Goal of the exercise: Could you copy the data word for word, from the line with "Describe the element" up to and including the final line of the data, leaving the pictures out?
**********
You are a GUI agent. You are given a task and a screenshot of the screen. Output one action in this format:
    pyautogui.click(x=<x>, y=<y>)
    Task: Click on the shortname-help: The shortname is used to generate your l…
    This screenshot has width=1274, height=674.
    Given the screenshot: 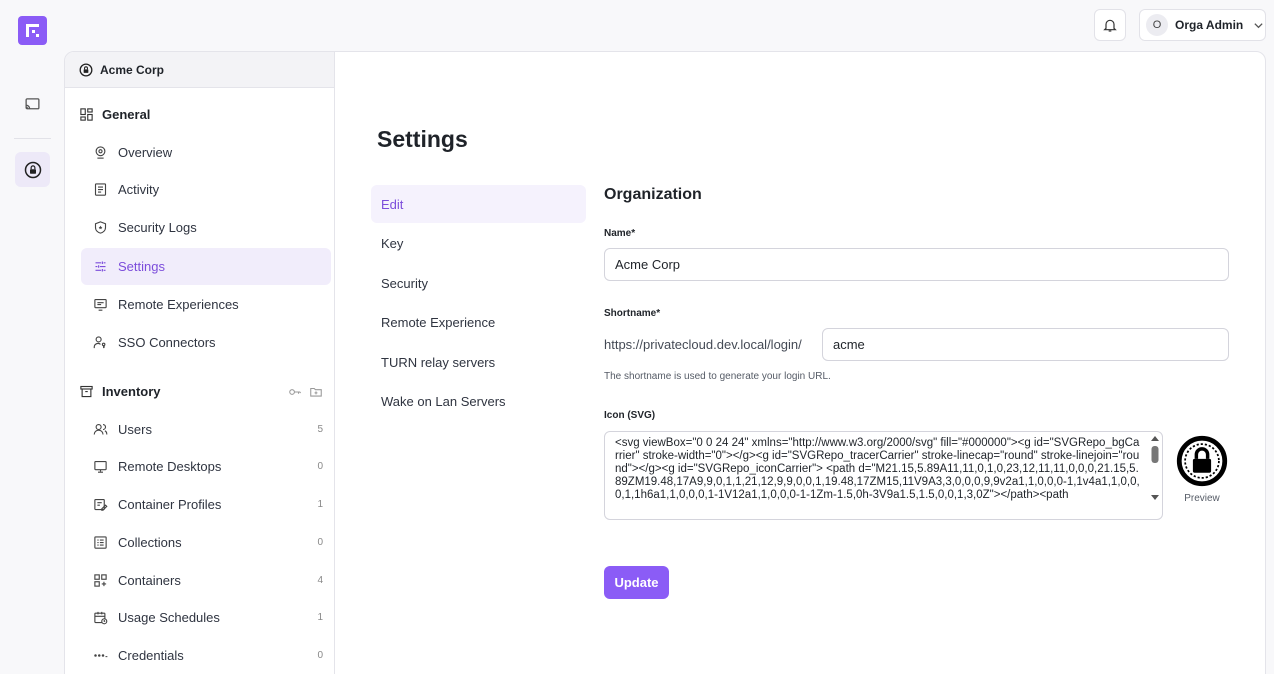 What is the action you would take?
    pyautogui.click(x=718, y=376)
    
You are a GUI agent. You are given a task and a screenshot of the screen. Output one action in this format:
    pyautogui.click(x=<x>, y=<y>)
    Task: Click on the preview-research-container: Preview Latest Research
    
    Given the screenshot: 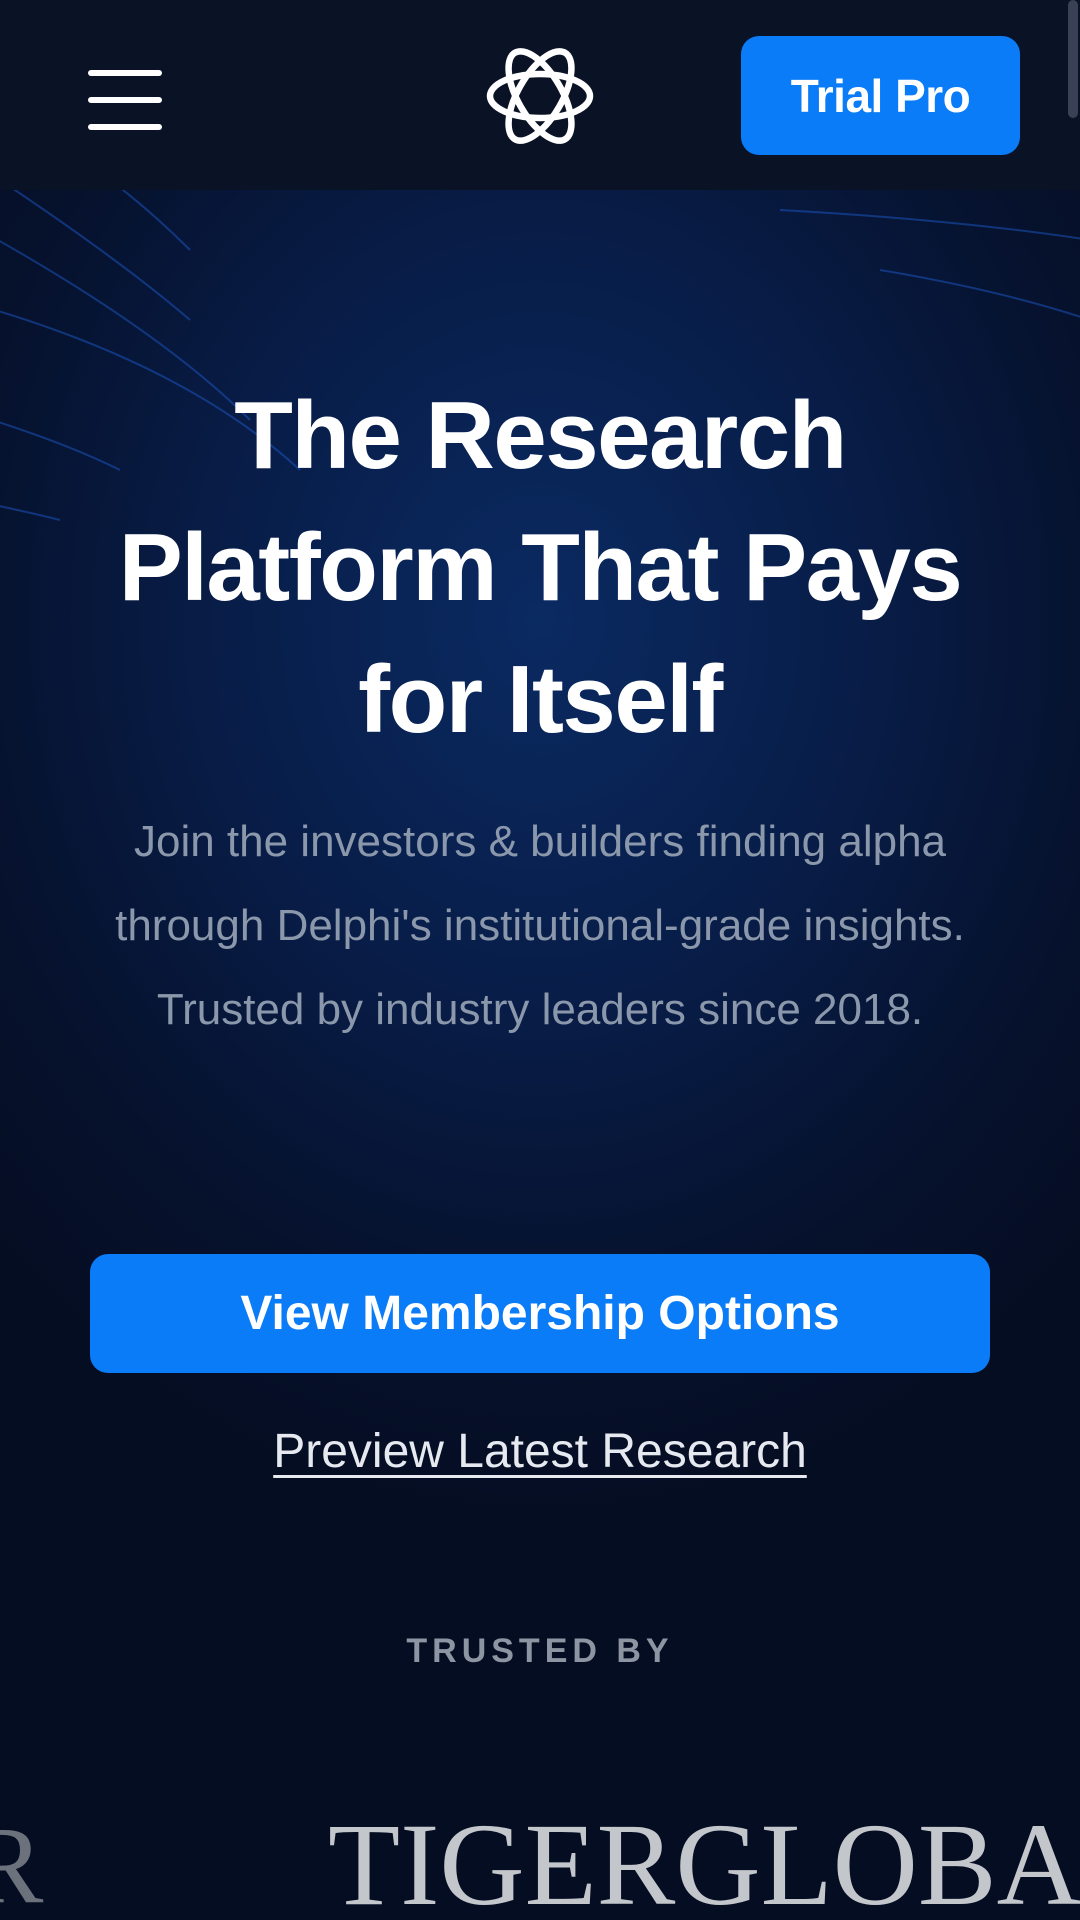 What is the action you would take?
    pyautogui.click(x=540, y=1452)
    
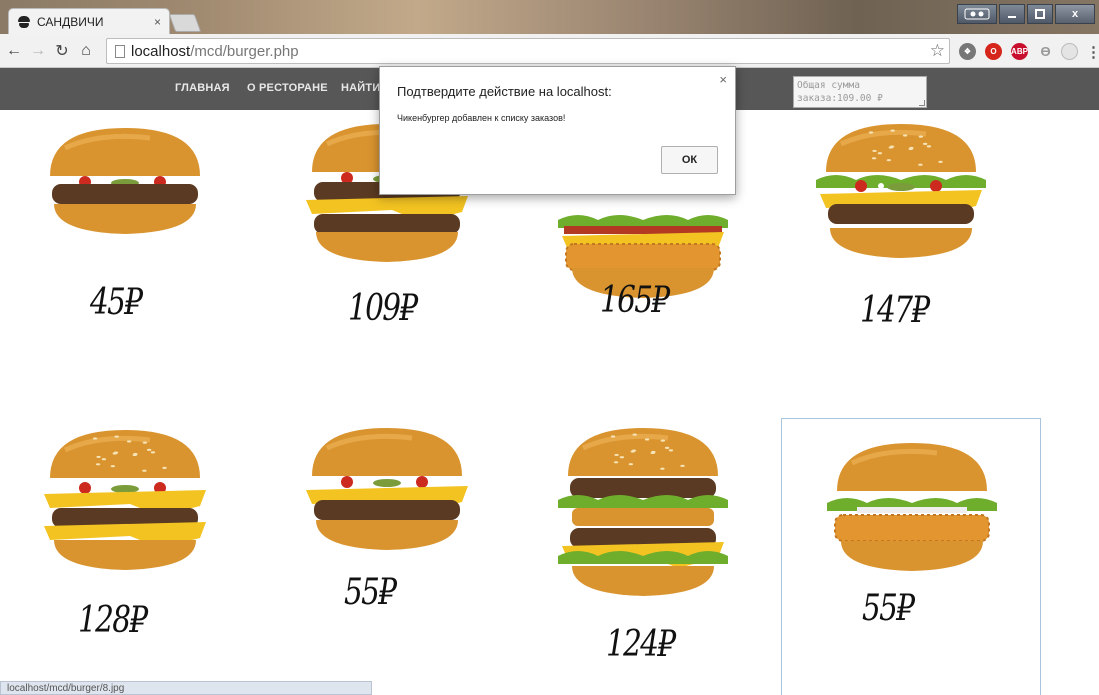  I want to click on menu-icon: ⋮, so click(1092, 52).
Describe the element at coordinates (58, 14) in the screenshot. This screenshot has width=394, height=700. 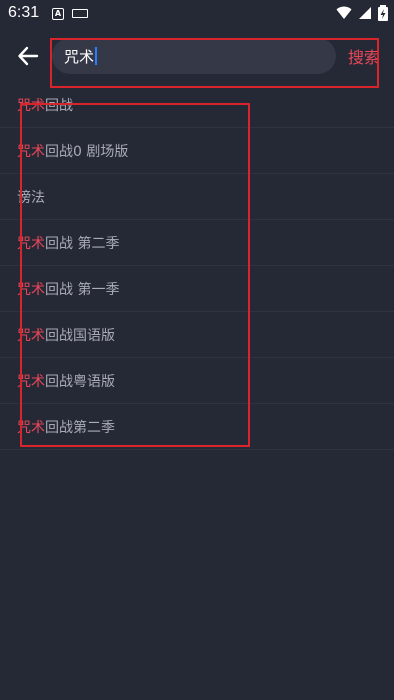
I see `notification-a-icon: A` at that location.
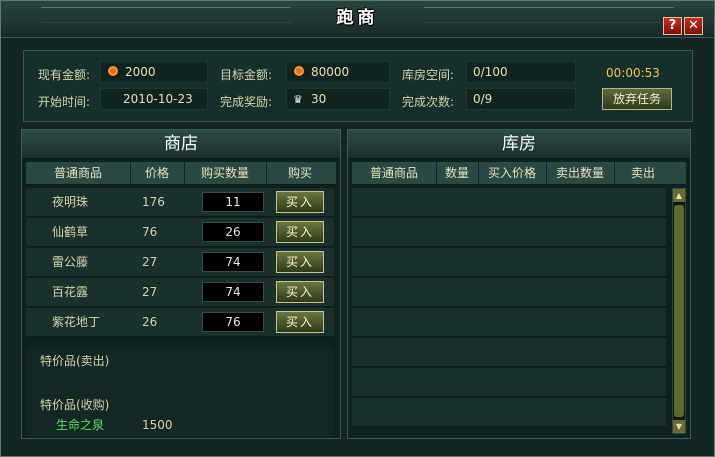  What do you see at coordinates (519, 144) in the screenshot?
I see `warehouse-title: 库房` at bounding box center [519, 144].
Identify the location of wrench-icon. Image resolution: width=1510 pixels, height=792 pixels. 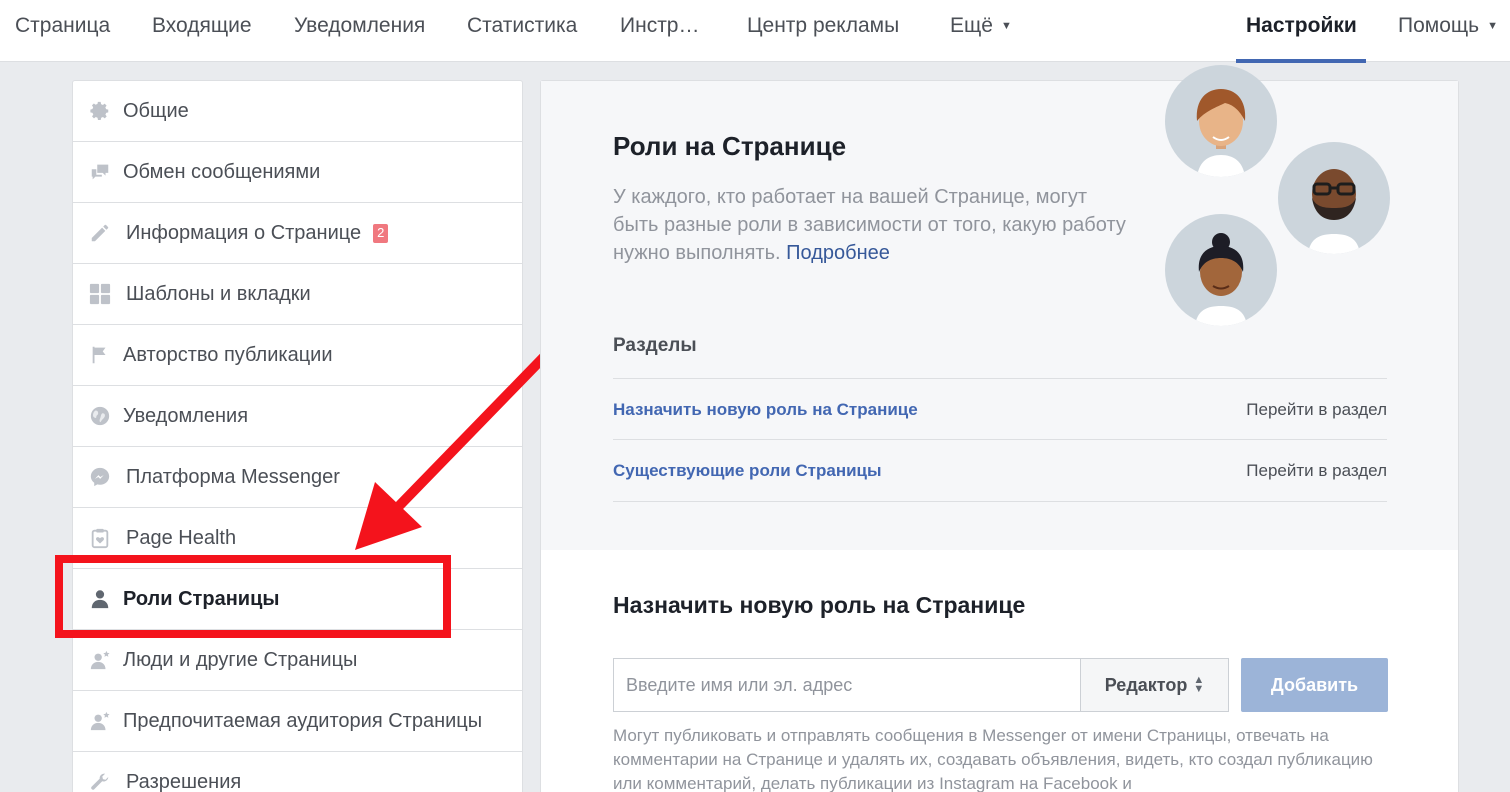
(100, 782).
**********
Exercise result:
Describe the element at coordinates (58, 14) in the screenshot. This screenshot has width=394, height=700. 
I see `notification-a-icon: A` at that location.
  What do you see at coordinates (519, 144) in the screenshot?
I see `warehouse-title: 库房` at bounding box center [519, 144].
Identify the location of wrench-icon. Image resolution: width=1510 pixels, height=792 pixels. 
(100, 782).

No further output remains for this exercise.